“Then deny it now, Timothy. I am going to the Azores because I believe that a house there can finish the story which the sea has begun. That is the whole truth of it. There are men afloat in a ship, Timothy, who hide some of the world’s greatest criminals and their plunder from the police of all cities. That is what I had supposed, and this voyage has gratified my supposition. I am going to the Azores to meet some of these men face to face⁠——”

“And Joan Fordibras?”

“I hope from my heart that I shall never see her again.”

“Ye hope nothing of the kind, man. ’Tis lurking in yer heart the thought that ye will see and save her. I honour ye for it. I would not turn ye from your purpose for a fortune upon the table, poor divil of a man that I am.
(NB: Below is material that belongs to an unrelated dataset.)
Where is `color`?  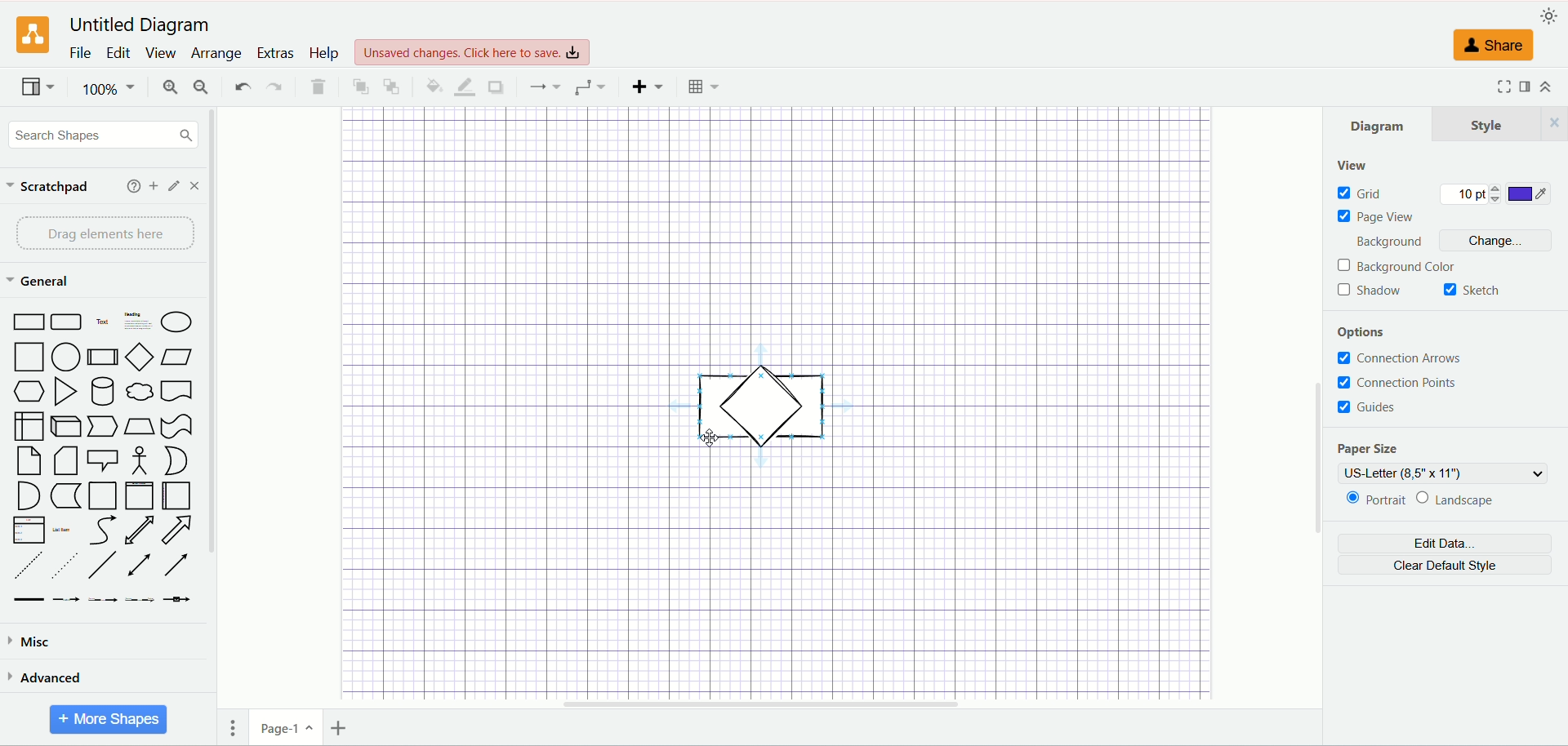 color is located at coordinates (1525, 197).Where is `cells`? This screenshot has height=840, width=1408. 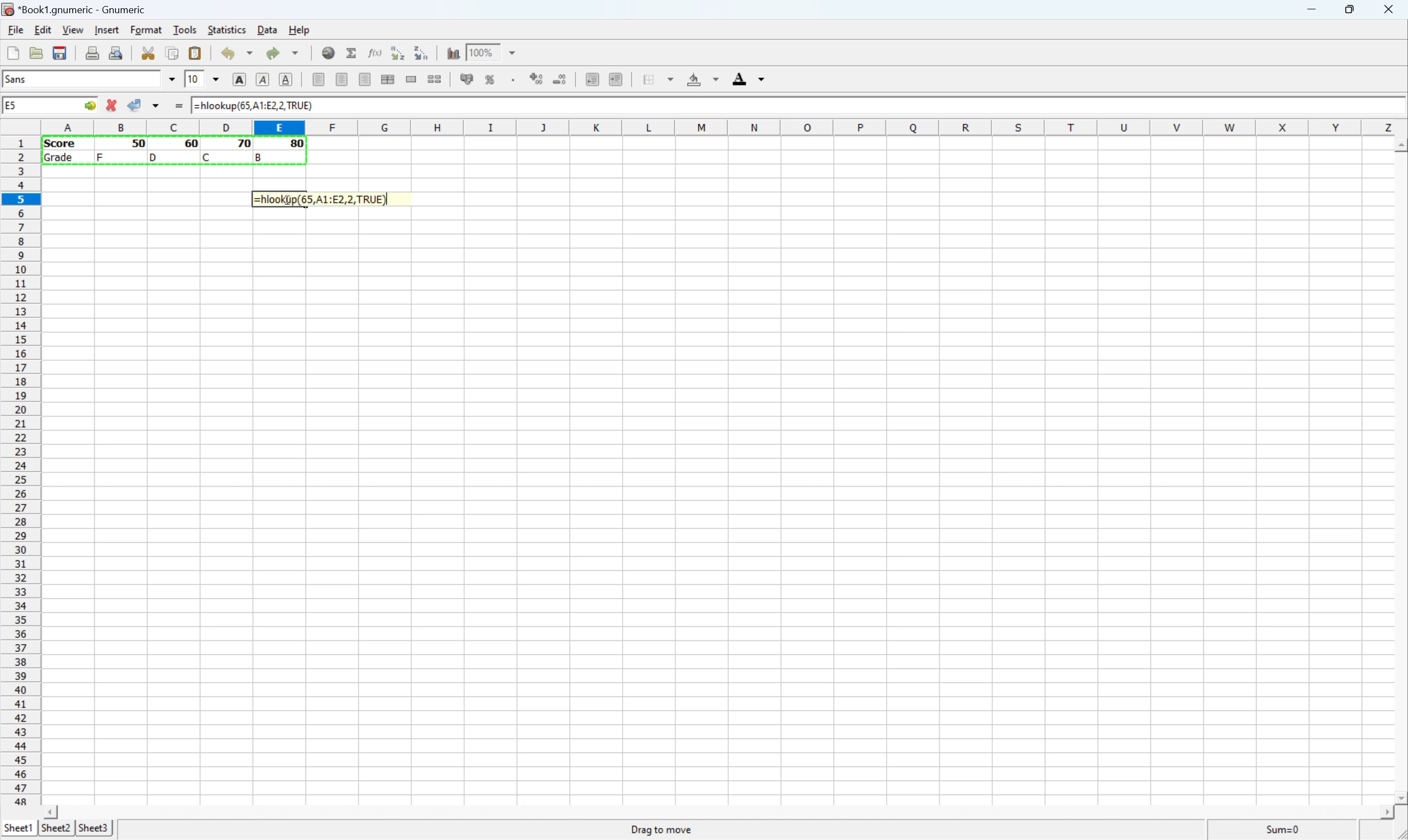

Go where ye will, Ean Fabos, there’s one that will go with ye to the world’s end and back again and say that friendship sent him.”

“Then I am not to put you on a liner, Timothy?”

“May that same ship rot on verdurous reefs.”

“But you are risking your life, man.”

He stood up and flicked the ash of his cigar into the sea.

“Yon is life,” he said, “a little red light in the houses of our pleasure, and then the ashes on the waters. Ean, me bhoy, I go with you to Santa Maria——”

We smoked awhile in silence. Presently he asked me how I came to think of the Azores at all, and why I expected to find Joan Fordibras upon the island of Santa Maria.